## IN THE CLAIMS:

Please add claims 26-28, and please amend claims 7, 10, 11, 14, 15, and 22, as indicated below.

- 1. (Original) A floating point multiplier circuit configured for performing extended-precision multiplication of an N-bit multiplicand value by an M-bit multiplier value, wherein N and M are positive integers, said floating point multiplier circuit comprising:
  - partial product generation logic configured to generate a plurality of partial products from said multiplicand value and said multiplier value, wherein said plurality of partial products corresponds to a first portion of said multiplier value during a first partial product execution phase, and wherein said plurality of partial products further corresponds to a second portion of said multiplier value during a second partial product execution phase;
  - a plurality of carry save adders coupled to said partial product generation logic and configured to accumulate said plurality of partial products generated during said first partial product execution phase into a redundant product during a first carry save adder execution phase, and further configured to accumulate said plurality of partial products generated during said second partial product execution phase into said redundant sum during a second carry save adder execution phase; and
  - a first carry propagate adder coupled to said plurality of carry save adders and configured to reduce a first portion of said redundant product to a multiplicative product during a first carry propagate adder phase, and further configured to reduce a second portion of said redundant product to said multiplicative product during a second carry propagate adder phase;

- wherein said first carry propagate adder phase begins after said second carry save adder execution phase completes.
- 2. (Original) The floating point multiplier circuit as recited in claim 1, wherein:
- said plurality of carry save adders is further configured to perform an arithmetic left shift on said redundant product accumulated during said first carry save adder execution phase by a number of bits corresponding to said first portion of said multiplier value; and
- said plurality of carry save adders is further configured to accumulate a result of said arithmetic left shift with said second portion of said plurality of partial products into said redundant product during said second carry save adder execution phase.
- 3. (Original) The floating point multiplier circuit as recited in claim 1, wherein:
- said first portion of said multiplier value corresponds to a higher-order portion of said multiplier value;
- said second portion of said multiplier value corresponds to a lower-order portion of said multiplier value;
- said first portion of said redundant product corresponds to a lower-order portion of said redundant product; and
- said second portion of said redundant product corresponds to a higher-order portion of said redundant product.
- 4. (Original) The floating point multiplier circuit as recited in claim 1, wherein:

said redundant product includes a Q-bit sum term and an R-bit carry term;

said first carry propagate adder includes a plurality of operand inputs, wherein each operand input includes at most P bits; and

each of P, Q, and R is a positive integer, P is less than Q, and P is less than R.
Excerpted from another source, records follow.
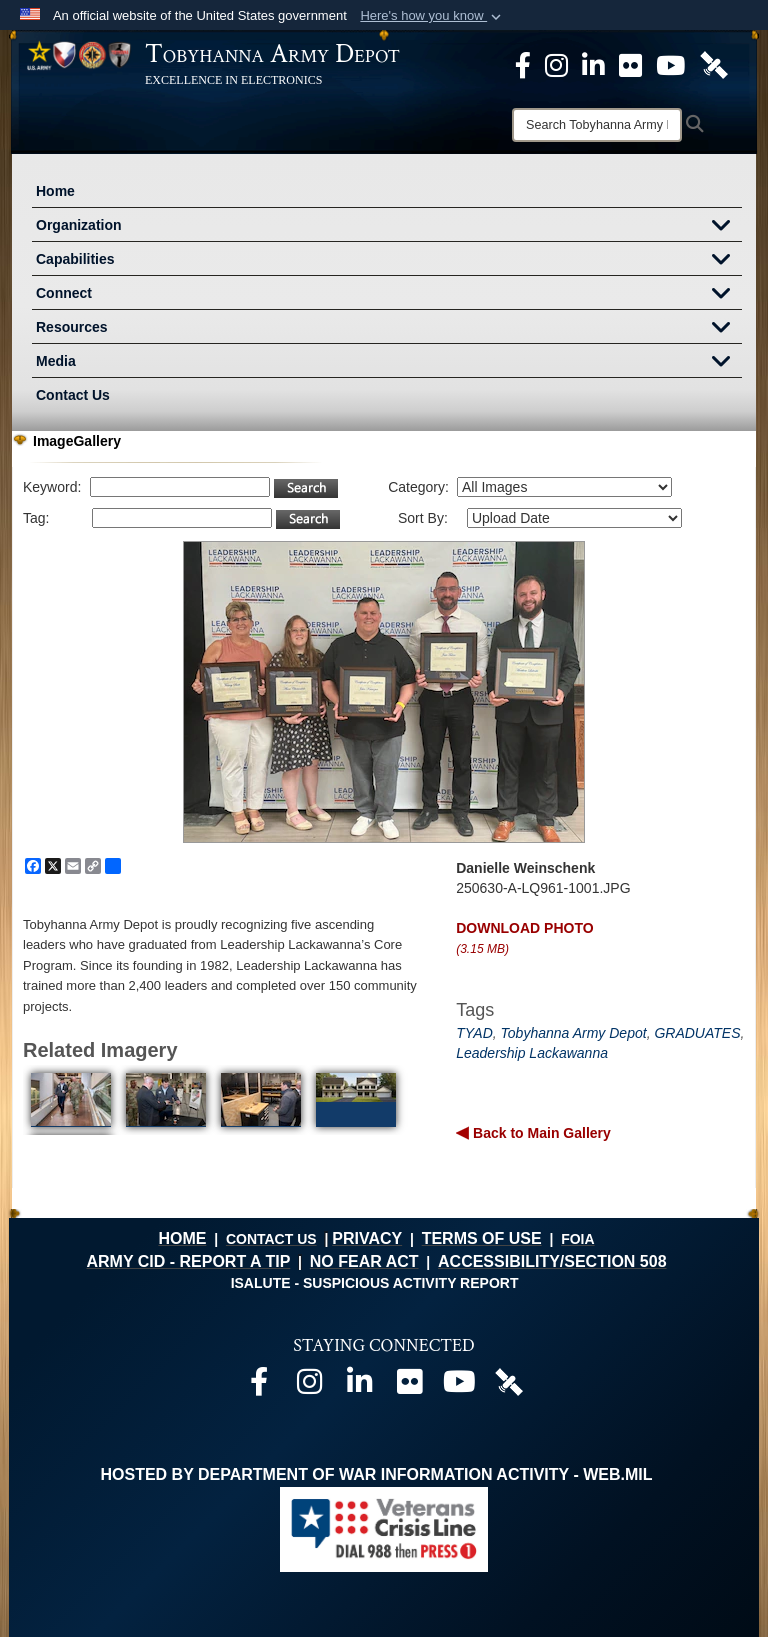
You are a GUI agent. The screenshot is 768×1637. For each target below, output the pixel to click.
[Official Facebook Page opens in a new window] (523, 64)
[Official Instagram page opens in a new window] (556, 64)
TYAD (474, 1033)
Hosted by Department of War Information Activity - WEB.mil (377, 1474)
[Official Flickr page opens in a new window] (630, 64)
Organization (389, 227)
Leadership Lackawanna (532, 1053)
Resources (389, 329)
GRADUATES (697, 1033)
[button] (432, 16)
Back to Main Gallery (540, 1133)
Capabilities (389, 261)
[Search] (597, 125)
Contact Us (73, 395)
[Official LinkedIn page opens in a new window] (593, 64)
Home (55, 191)
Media (389, 363)
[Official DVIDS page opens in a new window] (714, 64)
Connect (389, 295)
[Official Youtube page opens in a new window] (459, 1386)
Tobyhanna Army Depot (574, 1033)
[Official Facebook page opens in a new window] (259, 1386)
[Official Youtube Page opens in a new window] (670, 64)
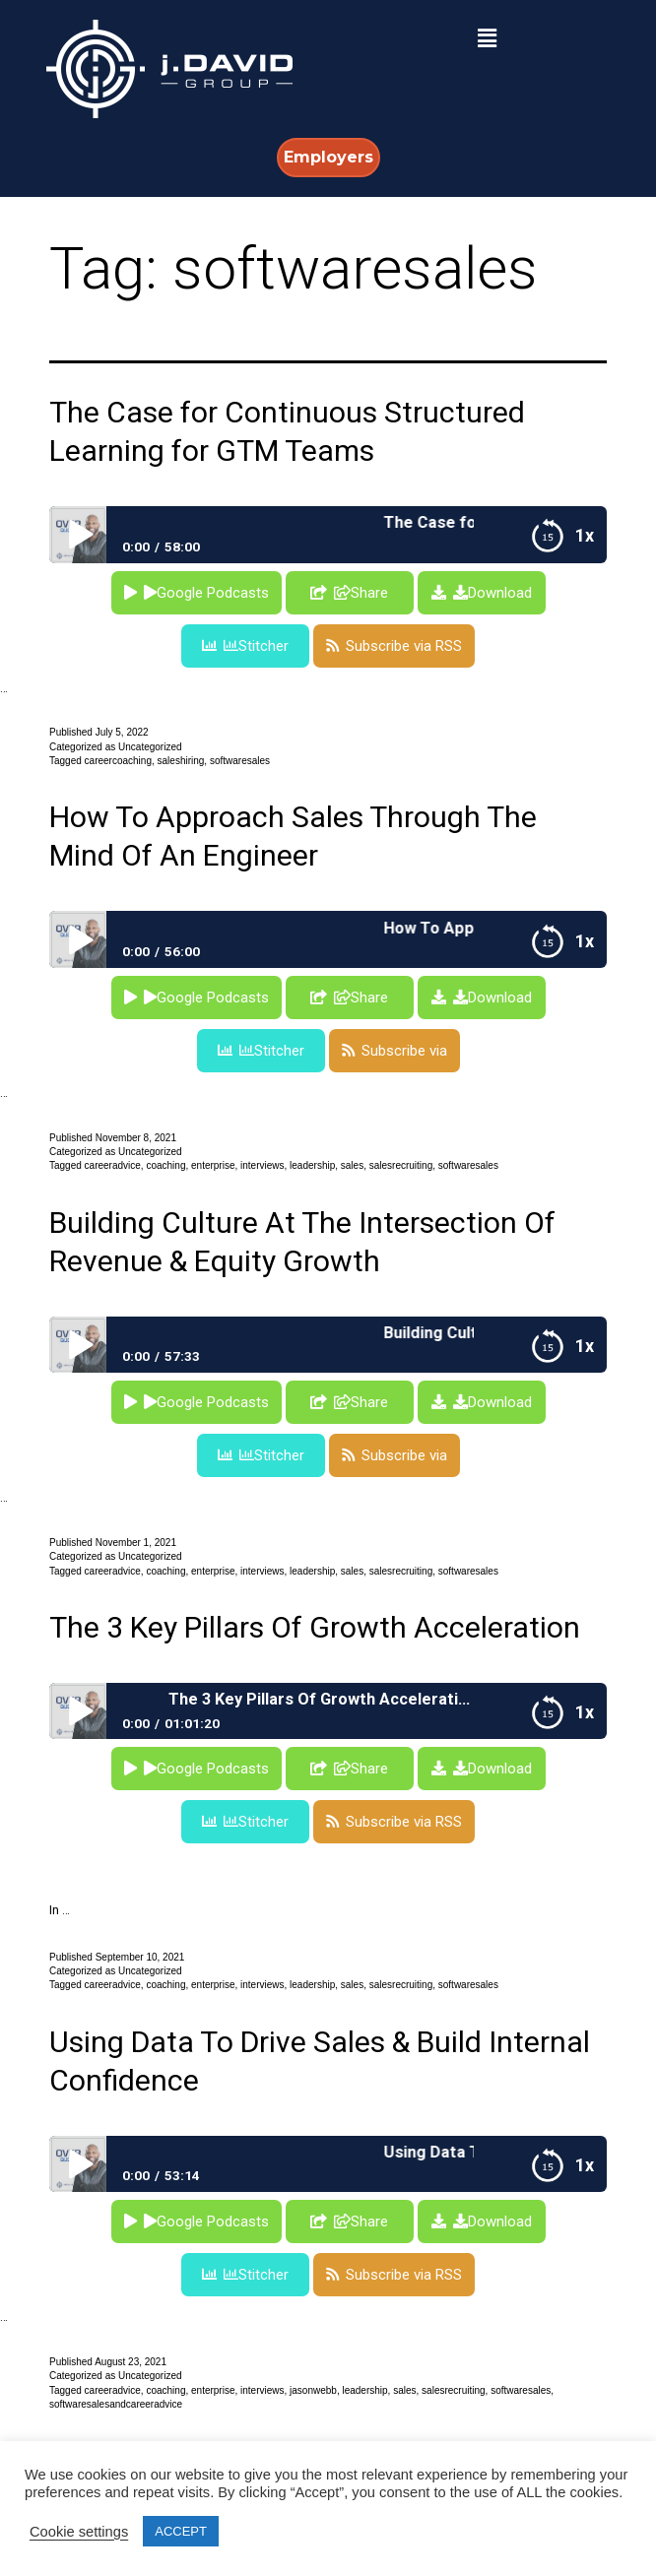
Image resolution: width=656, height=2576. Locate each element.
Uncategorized (149, 746)
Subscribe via (404, 1051)
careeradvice (113, 1165)
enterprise (212, 1165)
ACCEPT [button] (181, 2531)
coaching (165, 1165)
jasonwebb (313, 2390)
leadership (312, 1165)
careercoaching (118, 760)
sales (352, 1165)
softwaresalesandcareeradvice (115, 2404)
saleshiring (181, 760)
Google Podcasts (206, 593)
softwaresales (240, 760)
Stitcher (256, 646)
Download (492, 593)
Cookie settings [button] (79, 2532)
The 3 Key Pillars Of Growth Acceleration (314, 1627)
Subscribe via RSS (404, 646)
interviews (262, 1165)
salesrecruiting (400, 1165)
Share (361, 593)
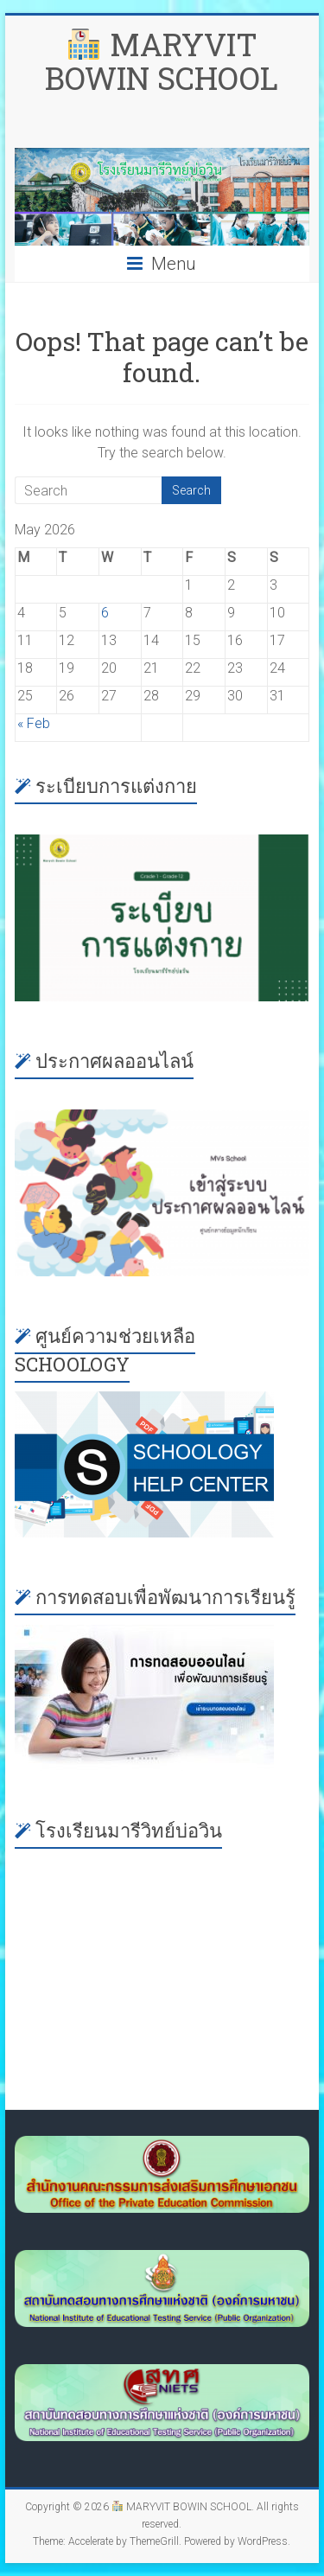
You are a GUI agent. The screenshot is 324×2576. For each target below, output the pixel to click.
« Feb (33, 723)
- 5. (Original) The floating point multiplier circuit as recited in claim 1 further comprising a plurality of rounding adders coupled to said plurality of carry save adders and configured to produce a respective plurality of rounded multiplicative products.
- 6. (Original) The floating point multiplier circuit as recited in claim 5, wherein each rounding adder is further configured to:

receive a respective rounding constant;

- accumulate said respective rounding constant with a first portion of said redundant product into a rounded redundant product during said first carry propagate adder phase;
- reduce a first portion of said rounded redundant product to a given respective rounded multiplicative product during said first carry propagate adder phase; and
- reduce a second portion of said rounded redundant product to said given respective rounded multiplicative product during said second carry propagate adder phase.
- 7. (Currently amended) The floating point multiplier circuit as recited in claim 1, further configured for performing pipelined reduced-precision multiplication of said N-bit multiplicand value by an S-bit multiplier value with a single partial product

execution phase, a single carry save adder execution phase, and a single carry propagate adder phase, wherein S is a positive integer and S is less than or equal to N/2, and wherein each of said single partial product execution phase, said single carry save adder execution phase, and said single propagate adder phase [[may]] is operable to accept a new reduced-precision multiplication operation during a given execution cycle.

- 8. (Original) The floating point multiplier circuit as recited in claim 1, wherein said partial product generation logic includes a plurality of Booth encoders and a plurality of Booth multiplexers.
- 9. (Original) The floating point multiplier circuit as recited in claim 1, wherein M is equal to 2Y, wherein said first portion of said multiplier value includes the most significant Y bits of said multiplier value, and wherein said second portion of said multiplier value includes the least significant Y bits of said multiplier value.
- 10. (Currently amended) A method of operation of a multiplier circuit, comprising:
  - <u>said multiplier circuit</u> receiving an N-bit multiplicand value and an M-bit multiplier value;
  - said multiplier circuit generating a plurality of partial products from said multiplicand value and said multiplier value, wherein said plurality of partial products corresponds to a first portion of said multiplier value during a first partial product execution phase, and wherein said plurality of partial products further corresponds to a second portion of said multiplier value during a second partial product execution phase;
  - said multiplier circuit accumulating said plurality of partial products generated during said first partial product execution phase into a redundant product during a first carry save adder execution phase;

- said multiplier circuit accumulating said plurality of partial products generated during said second partial product execution phase into said redundant product during a second carry save adder execution phase;
- <u>said multiplier circuit</u> reducing a first portion of said redundant product to a multiplicative product during a first carry propagate adder phase; and
- <u>said multiplier circuit</u> reducing a second portion of said redundant product to said multiplicative product during a second carry propagate adder phase;
- wherein said first carry propagate adder phase begins after said second carry save adder execution phase completes.
- 11. (Currently amended) The method as recited in claim 10, further comprising:
  - said multiplier circuit performing an arithmetic left shift on said redundant product accumulated during said first carry save adder execution phase by a number of bits corresponding to said first portion of said multiplier value; and
  - said multiplier circuit accumulating a result of said arithmetic left shift with said second portion of said plurality of partial products into said redundant product during said second carry save adder execution phase.
  - 12. (Original) The method as recited in claim 10, wherein:
  - said first portion of said multiplier value corresponds to a higher-order portion of said multiplier value;

said second portion of said multiplier value corresponds to a lower-order portion of said multiplier value;

said first portion of said redundant product corresponds to a lower-order portion of said redundant product; and

said second portion of said redundant product corresponds to a higher-order portion of said redundant product.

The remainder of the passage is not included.